Em uma conversa recente com David Solomon, CEO do Goldman Sachs, Jensen Huang, CEO da Nvidia, compartilhou sua visão sobre a transformação da indústria da computação, impulsionada pela inovação em GPUs e o advento da Inteligência Artificial. Desde a fundação da Nvidia em 1993, a empresa percorreu um caminho extraordinário, passando de um foco inicial em jogos para se tornar líder em hardware e software para data centers, habilitando o que Huang chama de "a próxima revolução industrial".

A visão central da Nvidia sempre foi a de complementar a computação de propósito geral com uma forma alternativa de processamento, capaz de solucionar problemas complexos que CPUs convencionais não conseguiriam. Essa visão se materializou com a invenção da GPU em 1999, que revolucionou o mercado de jogos para PC e acendeu a chama da IA moderna. A partir daí, a Nvidia expandiu sua atuação para áreas como processamento de imagens, simulação física, computação científica e, mais recentemente, processamento de dados para Machine Learning.

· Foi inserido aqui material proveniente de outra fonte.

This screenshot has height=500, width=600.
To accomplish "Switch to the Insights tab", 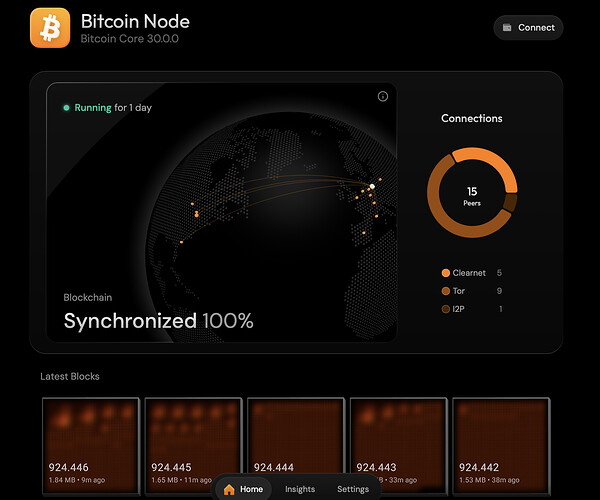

Huang destacou a importância da compatibilidade de arquitetura, permitindo que softwares desenvolvidos em gerações anteriores continuassem a se beneficiar dos avanços tecnológicos. Essa estratégia foi fundamental para a construção da vasta base de usuários da plataforma CUDA, priorizando o investimento contínuo dos desenvolvedores. A Nvidia se consolidou não apenas como fornecedora de hardware, mas como criadora de ecossistemas e novos mercados, expandindo as fronteiras da computação acelerada.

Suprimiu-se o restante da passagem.